The records:
________________________________________

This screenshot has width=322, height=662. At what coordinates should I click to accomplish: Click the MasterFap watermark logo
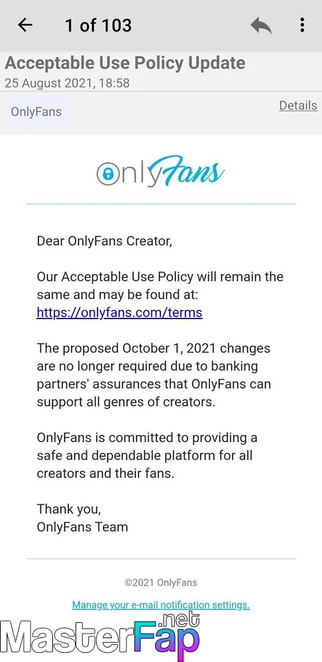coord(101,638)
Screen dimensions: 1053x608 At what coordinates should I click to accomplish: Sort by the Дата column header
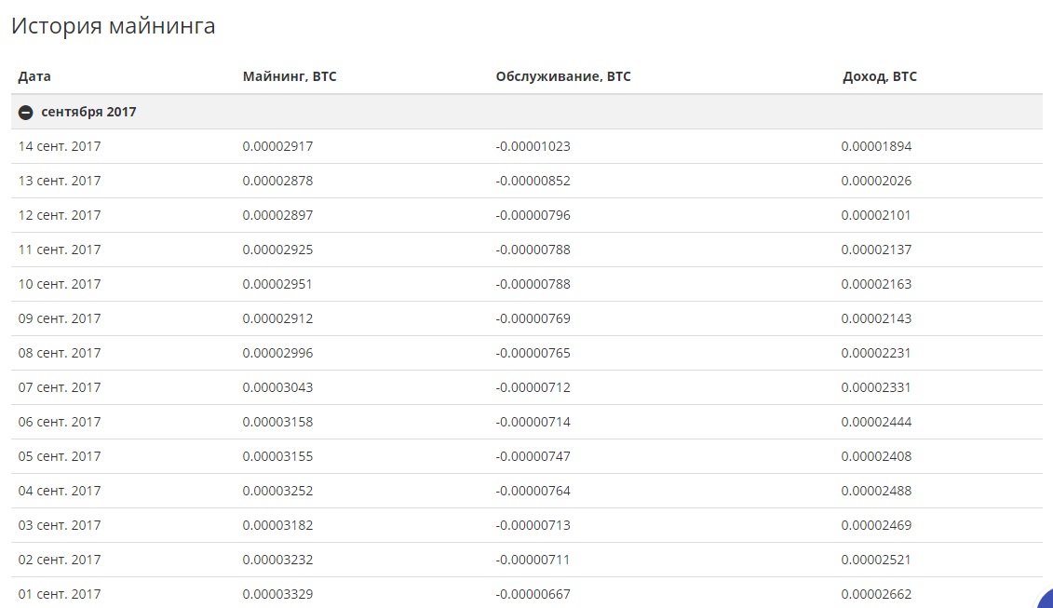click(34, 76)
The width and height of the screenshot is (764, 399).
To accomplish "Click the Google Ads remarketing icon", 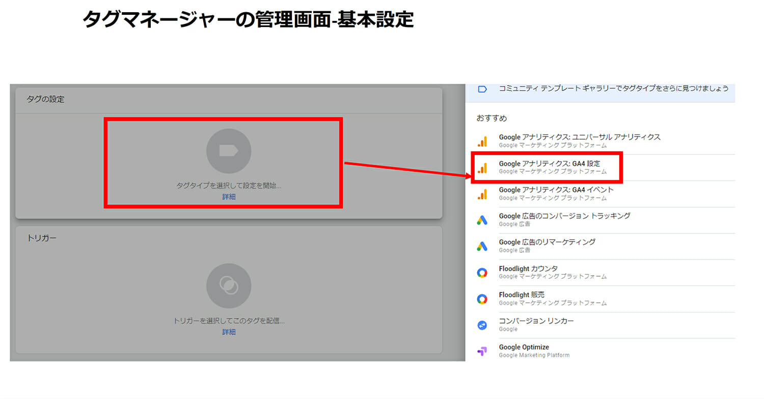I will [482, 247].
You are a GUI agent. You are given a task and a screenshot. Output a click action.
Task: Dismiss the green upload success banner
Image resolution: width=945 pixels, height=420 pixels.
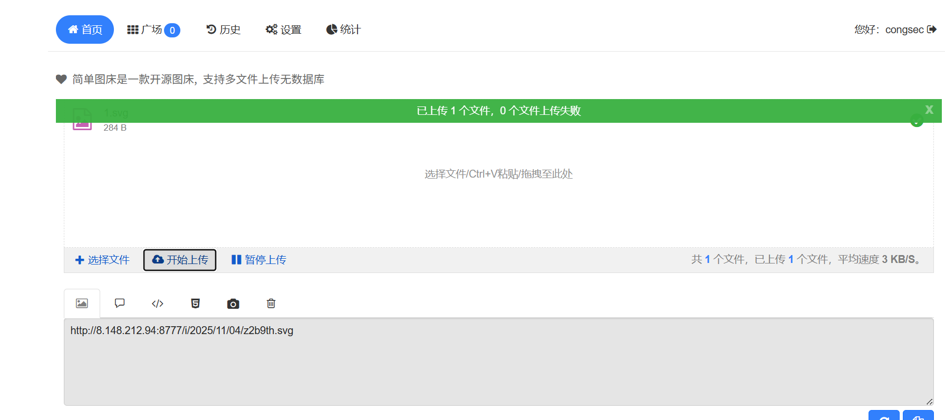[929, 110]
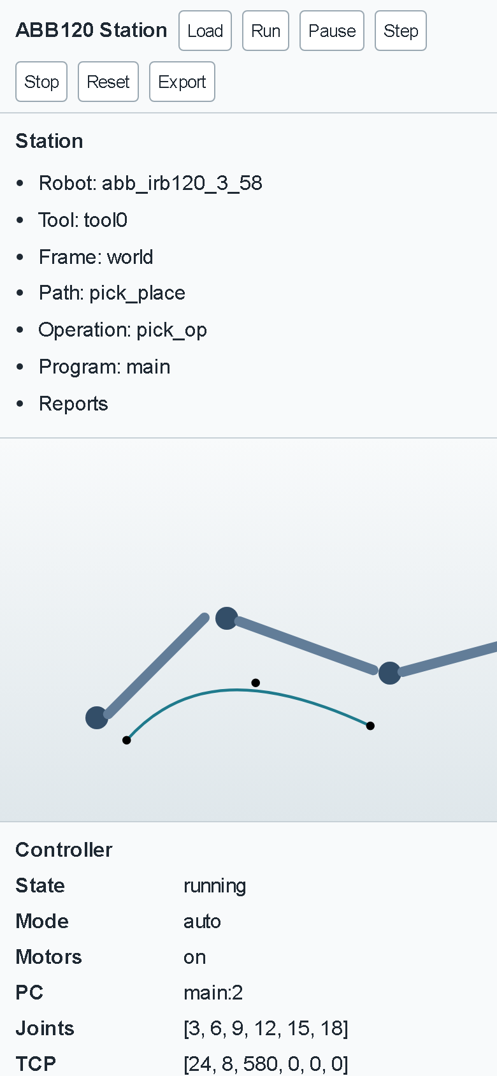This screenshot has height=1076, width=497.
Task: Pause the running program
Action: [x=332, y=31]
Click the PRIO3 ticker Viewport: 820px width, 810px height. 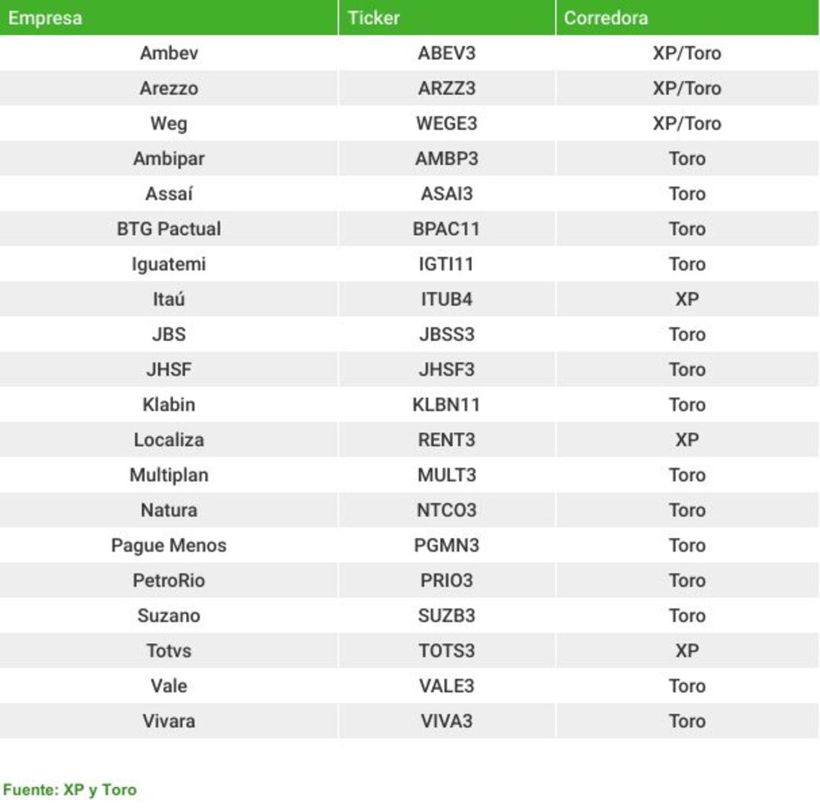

________________________________________

Required work:
Write out the records word for word, starting at the line that contains "You are a GUI" and continuing through the end of the records, and leave out the pictures.

Task result:
You are a GUI agent. You are given a task and a screenshot. Output a click action.
Task: Dismiss the green upload success banner
Image resolution: width=945 pixels, height=420 pixels.
[929, 110]
This screenshot has height=1076, width=497.
Task: Pause the running program
Action: [x=332, y=31]
Click the PRIO3 ticker Viewport: 820px width, 810px height. 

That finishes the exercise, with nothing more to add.